「ゼロス!!」

名を呼ばれてまず気付いたのは、自分に向けられた殺意だった。
あまりにも明確だったそれに、どうして今の今まで気付かなかったのか。後悔する間もなく、発動した魔術による刃が向かってくる。その向こう側にはニヤリと笑う人影。噂のディザイアンの残党だということはすぐにわかった。
そんなことに意識が行っている時点で、自身への攻撃を防げないことは確実だった。動揺、していたのかもしれない。
その光景は、幼い自分が母を亡くしたあの時と、あまりにも似すぎていたから。





After Story/06
重なる記憶






魔術による攻撃を受けたのは自分ではなかった。自分を狙った筈のそれは、側にいた母を巻き込んで殺した。
自身に覆い被さるようにして倒れた、血にまみれた母の最後の言葉は忘れられない。

『おまえなんか生まなければよかった』

自分が呪われるのは当然なのだ。自分さえ生まなければ、母があの時死ぬことはなかった。自分が生まれることがなければ、父も母も、セレスもその母も、運命がねじ曲げられることはなかったかもしれない。
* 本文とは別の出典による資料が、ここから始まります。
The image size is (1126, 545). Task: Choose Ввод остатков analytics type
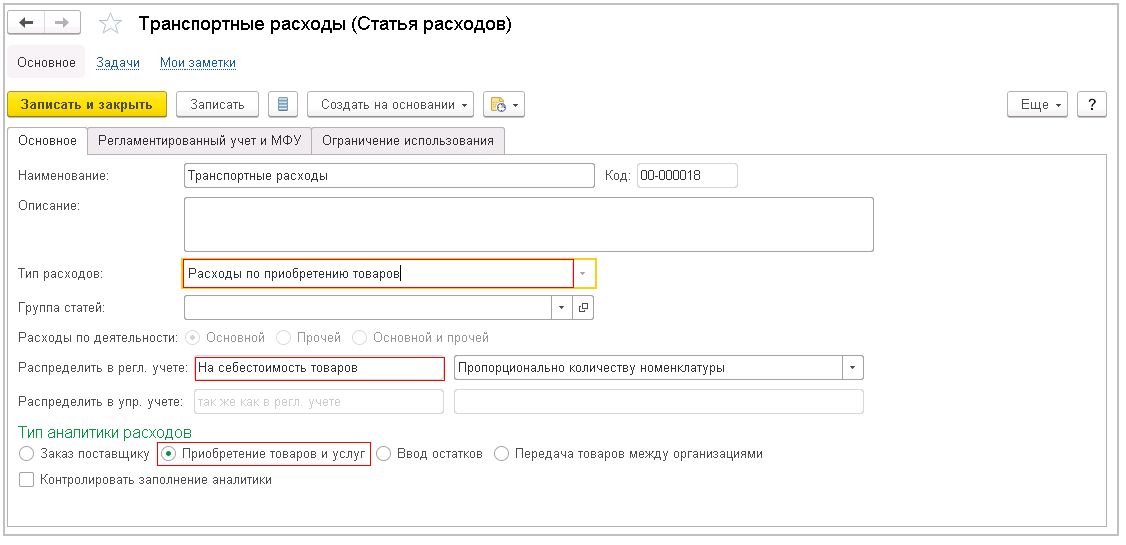384,454
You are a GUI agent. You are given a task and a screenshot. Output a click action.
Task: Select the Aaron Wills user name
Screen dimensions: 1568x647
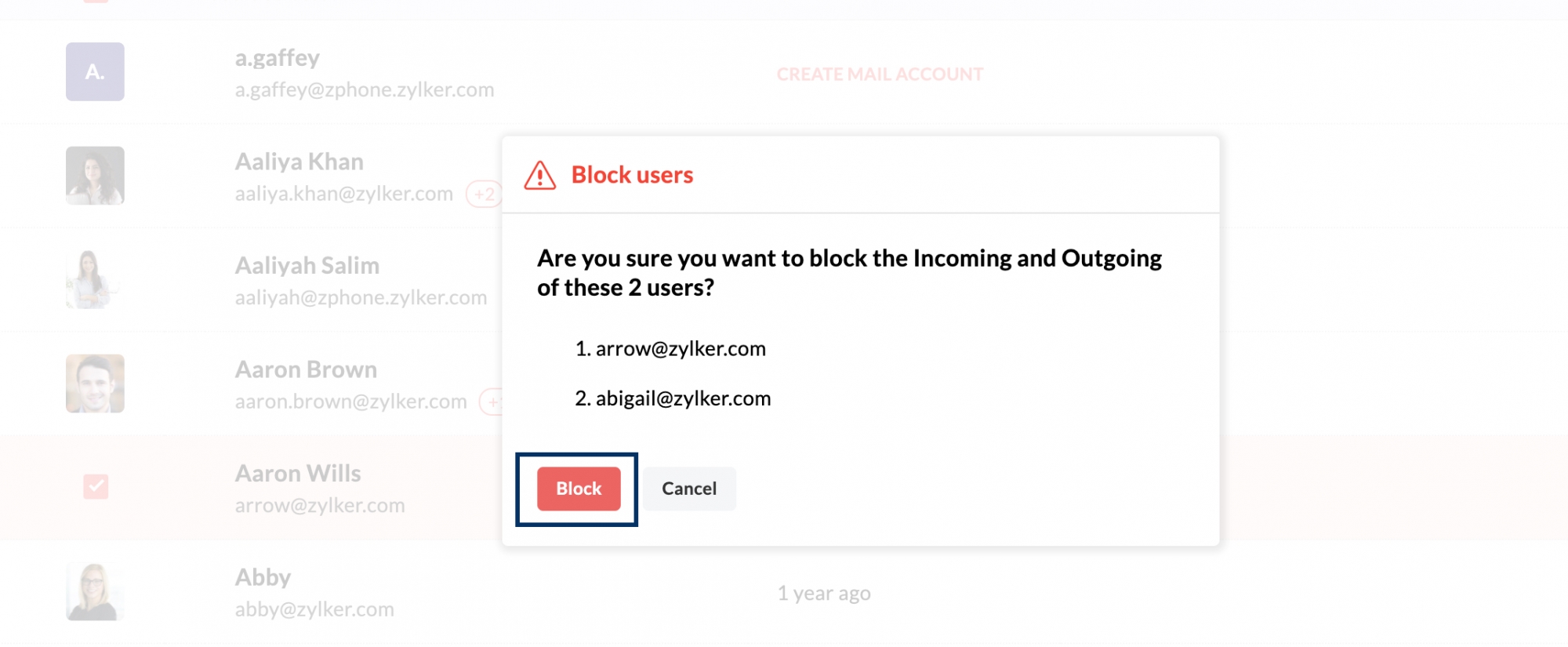(x=298, y=474)
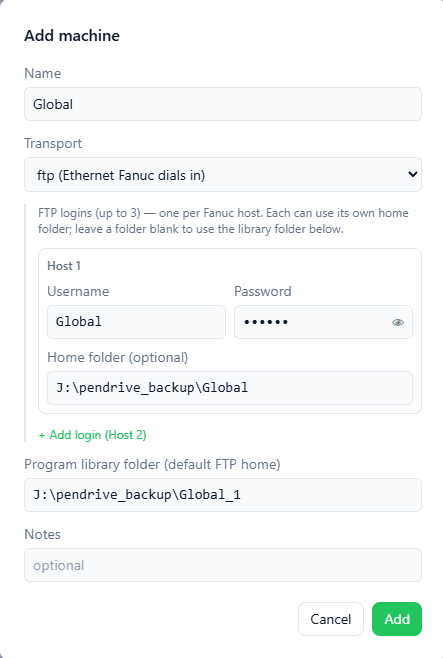Click the Program library folder path field
This screenshot has height=658, width=443.
point(223,495)
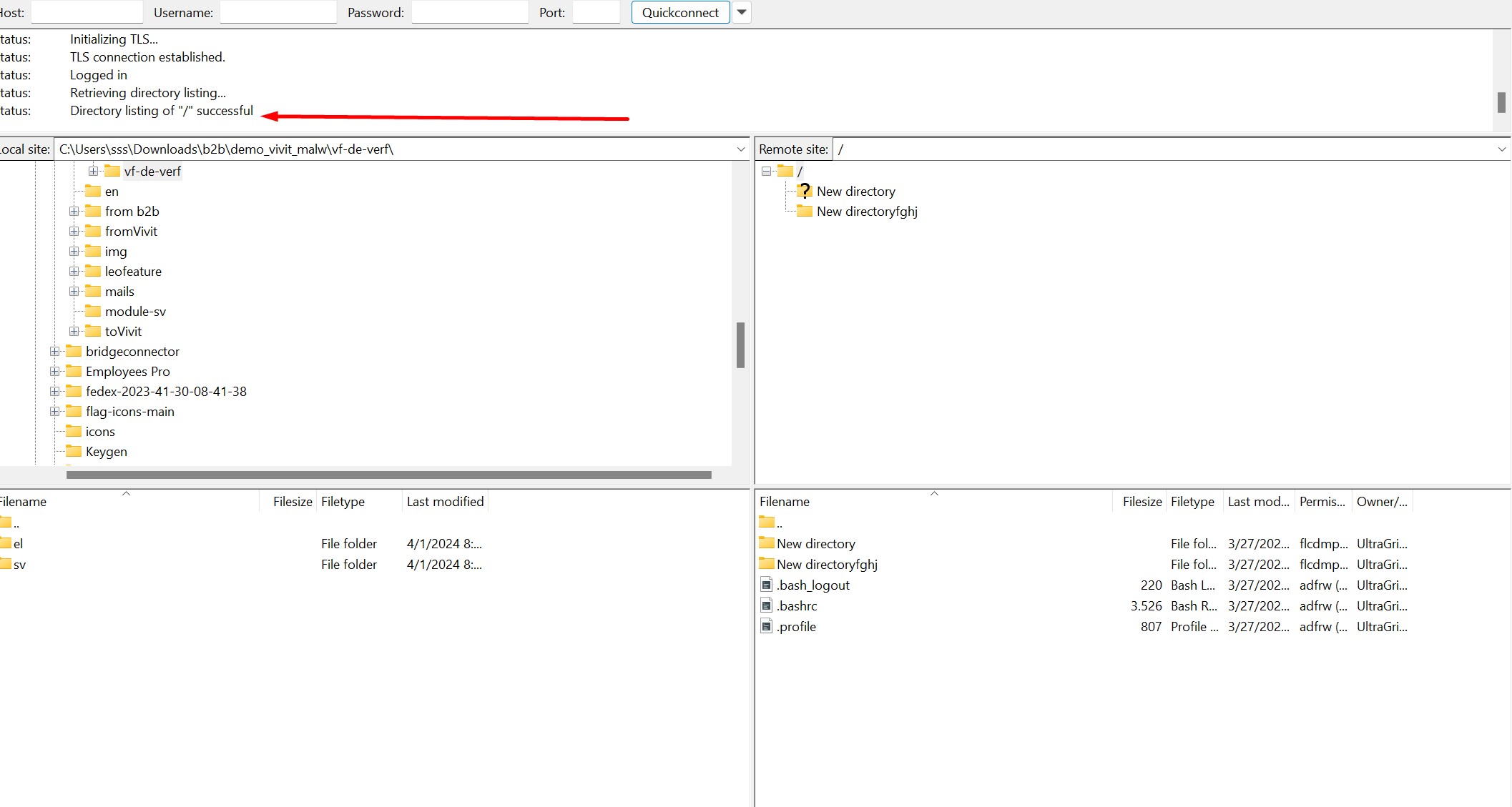
Task: Click the local tree horizontal scrollbar
Action: (388, 475)
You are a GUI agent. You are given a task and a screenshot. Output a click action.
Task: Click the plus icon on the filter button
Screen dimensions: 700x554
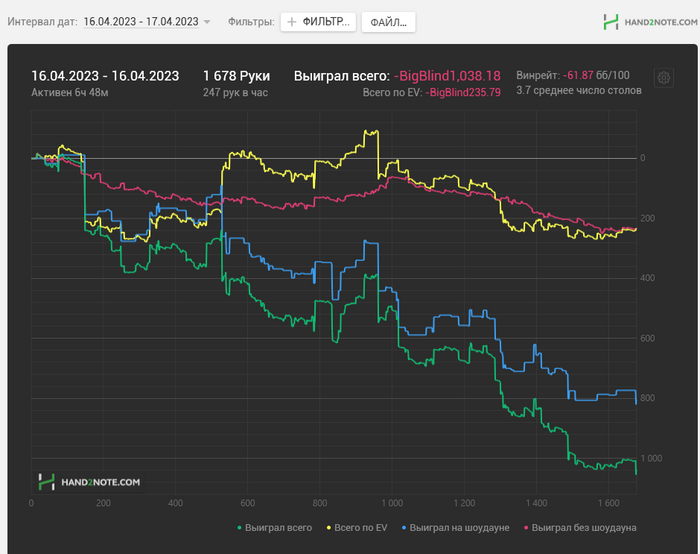(x=292, y=21)
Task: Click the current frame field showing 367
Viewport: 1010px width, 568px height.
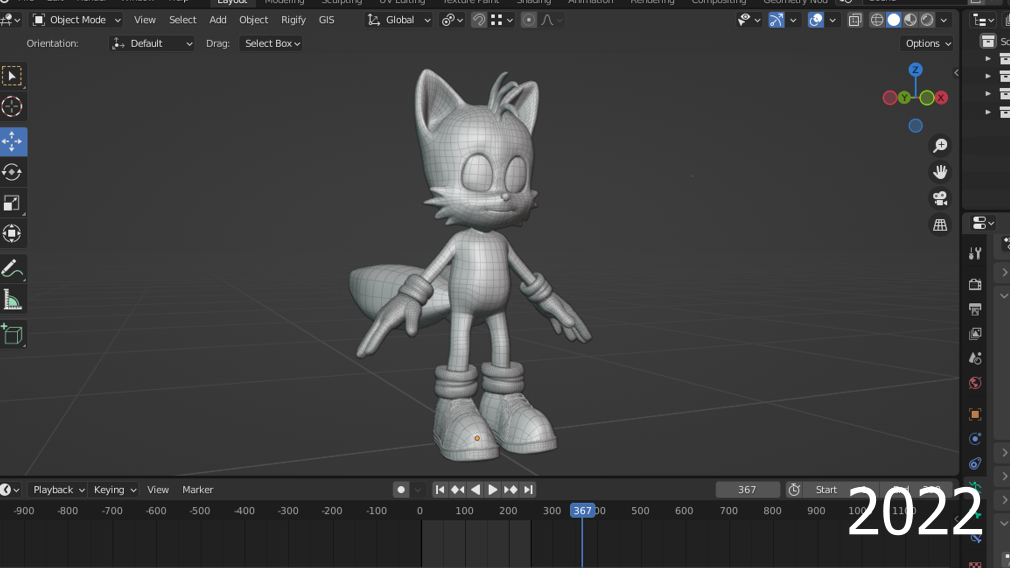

母は愛した男と共に生きられたかもしれない。父とセレスの母が引き裂かれることもなかったかもしれない。セレスが神子になれたかもしれない。
どうしようもない可能性ばかり考えて、意味の無い後悔ばかりしている。今更どれだけ悔いようと、何も変わりはしないのに。自分が殺した命も、見捨てた命も、戻って来はしないのに。

『世界のために、な』

だから今、混乱する世界のために、神子である自分に出来うる限りのことをしようとしているのは、償いなのかもしれない。許してもらおうとは思っていない、許してもらえる筈がない。ただ、自分の心を納得させるためだけの『償い』だ。背負ったものが重すぎてたまらなかったから、少しでも軽くなるーー軽くなったように思える道を選んだ。それが正しいかどうかなんてわからない。わからない、けれど。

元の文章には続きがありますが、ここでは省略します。